U.S. Department of Agriculture’s (USDA) Agricultural Marketing Service (AMS) requested public comment on proposed revisions to the U.S. standards for grades of pork carcasses on October 23. The goal of said revisions is to adjust the grades to better match consumer demands.
Current pork standards were last changed in 1985 and do not reflect the pork products produced by today’s industry professionals, the agency stated.
AMS currently works to establish and revise U.S. grade standards for nearly 240 agricultural products. USDA standards help set the bar within various meat industries to set an expectation for producers to meet and consumers to rely on.

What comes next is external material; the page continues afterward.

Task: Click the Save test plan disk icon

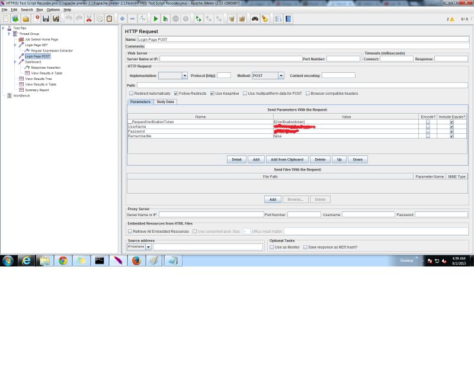Action: pos(46,19)
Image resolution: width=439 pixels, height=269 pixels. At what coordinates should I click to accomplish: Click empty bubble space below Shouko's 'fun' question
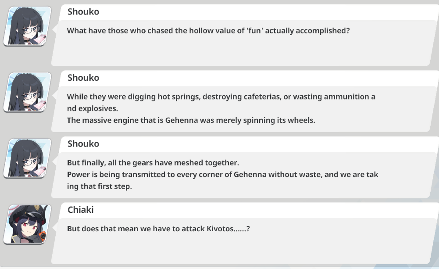coord(241,50)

Research done in the short past relating to consumer preferences, pork quality, and other factors impacting the market of pork were considered when making potential revisions.
Proposed changed can be found through the USDA and AMS websites. Comments from the public are due by December 22. They can be submitted electronically or in the mail. Addresses can be found on the AMS website.
Current grades for pork carcasses
Gilt and barrow carcasses are currently graded with 1, being the best, through 4 and ending on U.S. Utility. According to the AMS website, “Barrow and gilt carcasses in grade 1 have an acceptable quality of lean and belly thickness and a high expected yield (60.4 percent and over) of four lean cuts.” They must have less than average back fat.
As the grades decrease, expected yield decreases. For example, a Grade 2 carcass currently would have an acceptable quality of lean and belly thickness and an average expected yield of 57.4 to 60.3 percent of four lean cuts. Grade 4 has an expected yield of less the 54.4 percent lean cuts. This meat is usually fatty and offers less muscle in relation to its fat content.
U.S. utility meat includes all carcasses with unacceptable quality of lean or belly thickness regardless of their degree of muscling or backfat thickness over the last rib. Also, all carcasses which have soft and/or oily fat will be graded U.S. Utility, according to the AMS website.
Customers are questioning their food and where it comes from more than ever. The proposed changes should better describe the products producers are selling and customers are buying.